| TEXT SEGMENT |
------------------------------------------------

I'm not really in total disagreement with all that you said except that one has to ask is there something there that I may not be hearing today for a variety of reasons?
What I *honestly* don't understand, Tom, is how an ME can perform their job for what they "might not be hearing". This makes little sense to me in a couple of ways:
First the whole idea behind all the ear training, mastering suite design, $10k audiophiliac monitors, boutique gear, etc. is to hear what is there as accurately as possible, certainly with far more accuracy than the highest majority of playback systems and ears out there in the field. If you can't hear it there, how can it be heard anywhere else? That's what us mix engineers are paying you mastering guys for

.
Second is the assumption that what one doesn't hear is an improvement over what one does hear, or at least would be if only one could hear it. This assumption basically says that dithering is *always* - 100% of the time - better for the client and the production than non-dithering is. In this modern world of production values where no property of the production from dynamic range to signal distortion is sacred or immune from the fangs of the producer or client, how is it that dithering is always the appropriate sound and answer all the time for every production? Especially in those cases where one's ear cannot verify it? I can't think of one other single processing effect that's done strictly for sound quality reasons that is applicable, necessary and desired 100% of the time.

------------------------------------------------

| TASK REQUIREMENTS |
1 > In the forum post on dithering, what things does the writer list as part of "the whole idea behind" a mastering engineer's work?
2 > Could you reproduce the part of the dithering post word for word, starting at "I'm not really" and ending at "variety of reasons?"?

------------------------------------------------

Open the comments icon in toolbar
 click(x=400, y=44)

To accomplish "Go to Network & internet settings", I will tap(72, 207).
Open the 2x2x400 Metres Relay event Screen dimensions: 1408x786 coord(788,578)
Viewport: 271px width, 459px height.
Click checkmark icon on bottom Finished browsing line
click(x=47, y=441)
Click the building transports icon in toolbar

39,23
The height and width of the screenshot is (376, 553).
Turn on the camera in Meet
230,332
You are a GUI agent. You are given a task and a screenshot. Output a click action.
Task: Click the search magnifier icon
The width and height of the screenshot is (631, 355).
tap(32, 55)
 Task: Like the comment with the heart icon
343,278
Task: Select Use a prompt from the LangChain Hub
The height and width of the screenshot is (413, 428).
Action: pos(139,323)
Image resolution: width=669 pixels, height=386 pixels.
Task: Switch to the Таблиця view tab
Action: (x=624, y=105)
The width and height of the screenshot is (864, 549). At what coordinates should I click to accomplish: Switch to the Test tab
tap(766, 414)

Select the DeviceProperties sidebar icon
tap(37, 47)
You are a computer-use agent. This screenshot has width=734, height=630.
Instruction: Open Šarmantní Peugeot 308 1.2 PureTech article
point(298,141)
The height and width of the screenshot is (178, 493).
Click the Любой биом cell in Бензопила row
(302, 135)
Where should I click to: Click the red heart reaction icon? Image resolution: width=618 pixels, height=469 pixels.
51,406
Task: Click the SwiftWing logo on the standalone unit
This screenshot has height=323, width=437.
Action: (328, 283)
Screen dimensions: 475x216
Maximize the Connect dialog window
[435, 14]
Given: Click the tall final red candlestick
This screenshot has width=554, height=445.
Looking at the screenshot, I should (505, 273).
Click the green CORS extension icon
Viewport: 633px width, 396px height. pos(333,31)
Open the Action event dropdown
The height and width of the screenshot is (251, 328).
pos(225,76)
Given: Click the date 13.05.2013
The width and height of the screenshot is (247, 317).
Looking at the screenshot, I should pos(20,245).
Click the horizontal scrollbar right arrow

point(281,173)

------------------------------------------------

| TASK-BY-TASK RESULTS |
1 >
- ear training
- mastering suite design
- $10k audiophiliac monitors
- boutique gear

2 >
I'm not really in total disagreement with all that you said except that one has to ask is there something there that I may not be hearing today for a variety of reasons?